* [WRITTEN INSTRUCTION] Lay out the lines from the one containing "1018x613 pixels. How" through the one containing "[x=418, y=84]", both included, as a Markdown table with the columns No. and Text, leaving out any blank lines. Include no other lines.
** start MATERIAL TO PROCESS **
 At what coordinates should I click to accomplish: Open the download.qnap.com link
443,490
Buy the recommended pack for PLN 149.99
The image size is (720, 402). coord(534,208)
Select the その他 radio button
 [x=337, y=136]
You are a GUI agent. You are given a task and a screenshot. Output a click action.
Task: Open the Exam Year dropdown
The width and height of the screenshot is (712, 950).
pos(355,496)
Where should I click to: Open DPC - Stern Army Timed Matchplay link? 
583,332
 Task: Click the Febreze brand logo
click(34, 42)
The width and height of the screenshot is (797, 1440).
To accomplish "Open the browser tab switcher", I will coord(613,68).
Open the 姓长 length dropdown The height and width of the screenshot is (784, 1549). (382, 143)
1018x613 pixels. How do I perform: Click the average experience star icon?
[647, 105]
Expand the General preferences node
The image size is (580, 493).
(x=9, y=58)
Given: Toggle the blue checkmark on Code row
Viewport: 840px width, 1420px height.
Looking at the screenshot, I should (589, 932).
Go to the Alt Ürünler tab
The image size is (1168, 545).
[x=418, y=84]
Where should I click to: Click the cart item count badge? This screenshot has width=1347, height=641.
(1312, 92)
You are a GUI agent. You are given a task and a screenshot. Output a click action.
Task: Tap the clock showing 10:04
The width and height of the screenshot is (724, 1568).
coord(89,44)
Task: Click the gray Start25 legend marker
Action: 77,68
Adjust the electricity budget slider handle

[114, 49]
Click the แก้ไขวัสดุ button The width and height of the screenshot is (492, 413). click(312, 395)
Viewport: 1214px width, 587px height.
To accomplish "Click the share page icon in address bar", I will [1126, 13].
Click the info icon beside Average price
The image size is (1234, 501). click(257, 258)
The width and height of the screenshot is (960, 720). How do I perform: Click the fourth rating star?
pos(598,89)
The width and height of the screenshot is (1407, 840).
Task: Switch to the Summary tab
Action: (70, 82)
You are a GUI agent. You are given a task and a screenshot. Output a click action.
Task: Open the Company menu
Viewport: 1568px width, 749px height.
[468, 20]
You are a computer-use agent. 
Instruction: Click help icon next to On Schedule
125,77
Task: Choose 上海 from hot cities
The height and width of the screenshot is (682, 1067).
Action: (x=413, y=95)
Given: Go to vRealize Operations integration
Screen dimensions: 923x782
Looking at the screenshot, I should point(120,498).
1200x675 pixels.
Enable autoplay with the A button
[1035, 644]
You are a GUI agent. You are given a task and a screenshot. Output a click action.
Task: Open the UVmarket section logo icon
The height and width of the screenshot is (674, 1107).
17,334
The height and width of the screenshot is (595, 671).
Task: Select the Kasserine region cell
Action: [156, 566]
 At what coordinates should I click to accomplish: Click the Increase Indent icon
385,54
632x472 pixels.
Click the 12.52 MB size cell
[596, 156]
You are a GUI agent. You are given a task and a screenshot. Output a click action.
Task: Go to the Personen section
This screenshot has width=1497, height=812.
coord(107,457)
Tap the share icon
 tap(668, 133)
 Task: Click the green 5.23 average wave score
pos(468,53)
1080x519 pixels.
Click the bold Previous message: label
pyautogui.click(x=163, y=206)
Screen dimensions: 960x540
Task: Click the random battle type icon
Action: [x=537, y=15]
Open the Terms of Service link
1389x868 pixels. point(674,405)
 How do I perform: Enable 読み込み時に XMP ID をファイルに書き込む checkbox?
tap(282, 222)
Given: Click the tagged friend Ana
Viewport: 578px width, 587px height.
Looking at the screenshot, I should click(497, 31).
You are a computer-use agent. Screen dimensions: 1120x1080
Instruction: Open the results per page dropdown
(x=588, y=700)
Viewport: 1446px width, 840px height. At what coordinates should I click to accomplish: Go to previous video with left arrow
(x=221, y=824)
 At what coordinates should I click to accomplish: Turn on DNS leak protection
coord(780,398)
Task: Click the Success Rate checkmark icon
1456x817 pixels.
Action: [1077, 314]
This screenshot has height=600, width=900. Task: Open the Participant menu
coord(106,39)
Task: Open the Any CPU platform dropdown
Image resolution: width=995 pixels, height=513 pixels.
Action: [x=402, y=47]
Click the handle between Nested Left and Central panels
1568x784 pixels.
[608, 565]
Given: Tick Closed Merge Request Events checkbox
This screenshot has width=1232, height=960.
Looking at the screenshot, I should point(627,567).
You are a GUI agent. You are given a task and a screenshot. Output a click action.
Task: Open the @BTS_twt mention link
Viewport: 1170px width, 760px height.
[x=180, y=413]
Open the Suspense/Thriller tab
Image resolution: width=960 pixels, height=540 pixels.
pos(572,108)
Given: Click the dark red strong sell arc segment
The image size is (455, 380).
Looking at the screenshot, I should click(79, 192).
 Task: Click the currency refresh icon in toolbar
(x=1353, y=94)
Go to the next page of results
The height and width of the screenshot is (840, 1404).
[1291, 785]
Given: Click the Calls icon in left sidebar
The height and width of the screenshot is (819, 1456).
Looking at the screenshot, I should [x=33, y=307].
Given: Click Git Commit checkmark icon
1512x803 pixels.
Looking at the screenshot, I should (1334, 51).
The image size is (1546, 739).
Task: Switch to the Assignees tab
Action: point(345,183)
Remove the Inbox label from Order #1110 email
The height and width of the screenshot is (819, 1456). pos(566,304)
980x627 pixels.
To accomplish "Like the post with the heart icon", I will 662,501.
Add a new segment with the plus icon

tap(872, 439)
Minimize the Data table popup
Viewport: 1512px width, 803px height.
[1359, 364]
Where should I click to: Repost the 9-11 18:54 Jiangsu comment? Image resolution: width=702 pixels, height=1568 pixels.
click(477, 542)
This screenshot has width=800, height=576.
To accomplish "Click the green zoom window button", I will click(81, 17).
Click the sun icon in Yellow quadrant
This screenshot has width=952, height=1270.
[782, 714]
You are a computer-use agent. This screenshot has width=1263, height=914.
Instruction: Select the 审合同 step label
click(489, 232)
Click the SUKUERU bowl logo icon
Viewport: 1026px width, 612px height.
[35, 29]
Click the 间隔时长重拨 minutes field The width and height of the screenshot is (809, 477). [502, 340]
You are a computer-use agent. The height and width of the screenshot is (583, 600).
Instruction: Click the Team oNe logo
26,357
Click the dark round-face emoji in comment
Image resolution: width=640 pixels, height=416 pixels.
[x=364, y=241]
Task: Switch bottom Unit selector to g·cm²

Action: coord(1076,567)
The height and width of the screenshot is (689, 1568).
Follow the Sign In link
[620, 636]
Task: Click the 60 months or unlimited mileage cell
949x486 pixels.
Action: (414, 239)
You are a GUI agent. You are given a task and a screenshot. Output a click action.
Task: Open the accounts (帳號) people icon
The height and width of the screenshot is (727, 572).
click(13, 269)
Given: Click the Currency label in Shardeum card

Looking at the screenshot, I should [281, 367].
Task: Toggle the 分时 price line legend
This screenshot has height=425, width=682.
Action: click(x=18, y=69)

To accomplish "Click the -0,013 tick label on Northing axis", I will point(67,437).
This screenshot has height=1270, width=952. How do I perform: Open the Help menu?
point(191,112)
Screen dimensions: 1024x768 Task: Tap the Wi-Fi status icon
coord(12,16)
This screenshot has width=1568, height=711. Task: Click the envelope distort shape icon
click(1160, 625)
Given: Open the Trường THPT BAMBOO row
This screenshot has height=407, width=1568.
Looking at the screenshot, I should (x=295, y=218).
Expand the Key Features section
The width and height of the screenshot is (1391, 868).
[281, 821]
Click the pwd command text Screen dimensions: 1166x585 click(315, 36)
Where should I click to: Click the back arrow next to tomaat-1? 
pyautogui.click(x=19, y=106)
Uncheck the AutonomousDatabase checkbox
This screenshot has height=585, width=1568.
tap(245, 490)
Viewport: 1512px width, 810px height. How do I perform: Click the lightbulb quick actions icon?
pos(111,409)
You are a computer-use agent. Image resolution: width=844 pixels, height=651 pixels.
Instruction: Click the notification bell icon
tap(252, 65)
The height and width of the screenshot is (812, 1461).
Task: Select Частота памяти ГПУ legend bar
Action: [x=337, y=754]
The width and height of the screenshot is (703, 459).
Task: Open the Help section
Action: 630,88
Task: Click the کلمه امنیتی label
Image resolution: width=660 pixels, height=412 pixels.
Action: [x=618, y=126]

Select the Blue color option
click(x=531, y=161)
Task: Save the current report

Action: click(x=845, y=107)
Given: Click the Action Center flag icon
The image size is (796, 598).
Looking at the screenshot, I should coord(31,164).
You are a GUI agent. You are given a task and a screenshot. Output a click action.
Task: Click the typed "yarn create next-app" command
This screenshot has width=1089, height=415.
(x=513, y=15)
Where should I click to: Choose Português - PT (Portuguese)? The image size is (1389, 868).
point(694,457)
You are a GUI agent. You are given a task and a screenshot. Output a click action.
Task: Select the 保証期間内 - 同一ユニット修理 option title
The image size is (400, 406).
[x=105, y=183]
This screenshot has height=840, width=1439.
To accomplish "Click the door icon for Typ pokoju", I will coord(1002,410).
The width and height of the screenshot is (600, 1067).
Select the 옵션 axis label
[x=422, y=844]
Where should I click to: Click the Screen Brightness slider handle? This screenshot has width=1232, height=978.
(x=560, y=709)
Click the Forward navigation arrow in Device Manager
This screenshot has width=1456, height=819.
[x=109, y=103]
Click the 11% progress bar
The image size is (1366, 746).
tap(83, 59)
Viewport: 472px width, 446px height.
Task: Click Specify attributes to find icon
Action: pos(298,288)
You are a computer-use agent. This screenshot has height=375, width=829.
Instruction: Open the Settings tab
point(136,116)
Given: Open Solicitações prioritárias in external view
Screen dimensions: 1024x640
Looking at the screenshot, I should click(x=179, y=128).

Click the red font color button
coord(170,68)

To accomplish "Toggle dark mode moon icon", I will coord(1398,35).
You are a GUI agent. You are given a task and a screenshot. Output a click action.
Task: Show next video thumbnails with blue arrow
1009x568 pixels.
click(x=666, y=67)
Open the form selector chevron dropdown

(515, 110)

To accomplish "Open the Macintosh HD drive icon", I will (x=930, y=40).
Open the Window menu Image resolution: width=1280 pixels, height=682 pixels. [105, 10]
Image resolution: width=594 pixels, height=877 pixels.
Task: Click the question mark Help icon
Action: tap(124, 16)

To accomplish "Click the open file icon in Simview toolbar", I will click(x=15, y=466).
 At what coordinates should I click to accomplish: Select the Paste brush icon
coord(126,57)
** end MATERIAL TO PROCESS **
* [WRITTEN ANSWER]
| No. | Text |
|---|---|
| 1 | 1018x613 pixels. How do I perform: Click the average experience star icon? |
| 2 | [647, 105] |
| 3 | Expand the General preferences node |
| 4 | The image size is (580, 493). |
| 5 | (x=9, y=58) |
| 6 | Given: Toggle the blue checkmark on Code row |
| 7 | Viewport: 840px width, 1420px height. |
| 8 | Looking at the screenshot, I should (589, 932). |
| 9 | Go to the Alt Ürünler tab |
| 10 | The image size is (1168, 545). |
| 11 | [x=418, y=84] |